What workout program do you do?
It's a question I'm asked at least once a week - in the gym, at a social event, from a reader, from a friend - and what they're really trying to ask is "How do you look the way you do?"
I usually try to satisfy their question with some version of lifting weights, doing sprints, or rowing. This generic response will usually suffice, and the person will likely draw the conclusion that I must have some tricks up my sleeve that I won't talk about.
But the real answer to their question?
I've had a heavy barbell in my hands or on my back nearly every day for the past seventeen years.
And therein lies the problem. While this is the truthful answer to their question, it's not the one most people want to hear. Because if they wanted my advice and I told them to lift heavy weights for fifteen years straight, the conversation would be over before it began.

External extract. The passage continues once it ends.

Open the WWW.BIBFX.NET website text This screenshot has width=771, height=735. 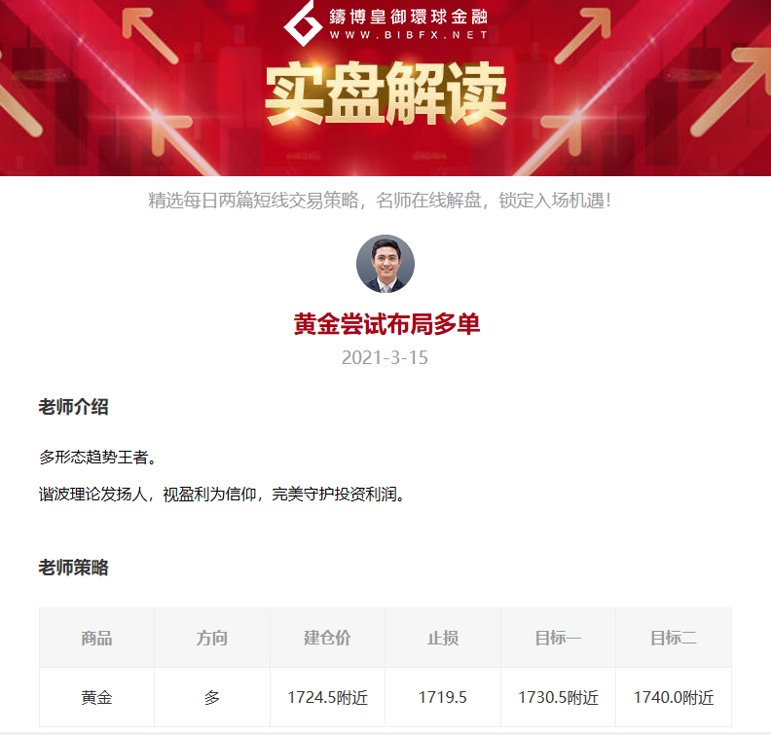(409, 35)
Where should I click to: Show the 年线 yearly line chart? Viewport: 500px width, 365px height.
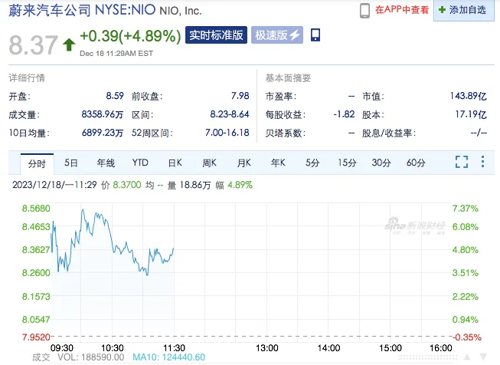105,163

Repetition is the master of all great, predictable outcomes.
We are inundated with ways to cut corners in everything from our work to our workouts. Media thrives off of ways to burn belly fat, get rich, or feel your best in just a matter of weeks. Our social feeds are filled with friends doing some new 30 day workout or nutrition program.
We want the results, but we also want to see the finish line in the near future.
But alas, this is not how life works.
If I were to ask Seth Godin how to be a great author, he'd tell me to write every single day for the next 20 years.
If I were to ask Jerry Seinfeld how to be a great comedian, he'd tell me to write jokes and practice every single day for the next 15 years.
If I were to ask the top sales rep at any company how to be a great sales rep, they'd tell me to pick up the phone 100 times a day, every single day.
Success is not sexy, as much as we want to make it so. It also isn't accessible via a shortcut, band-aid, or "hack".
So now whenever someone asks me what workout program I do, I'm just going to tell them the truth, the answer no one wants to hear...
...that I've had this heavy-ass steel bar on me for 17 years and counting.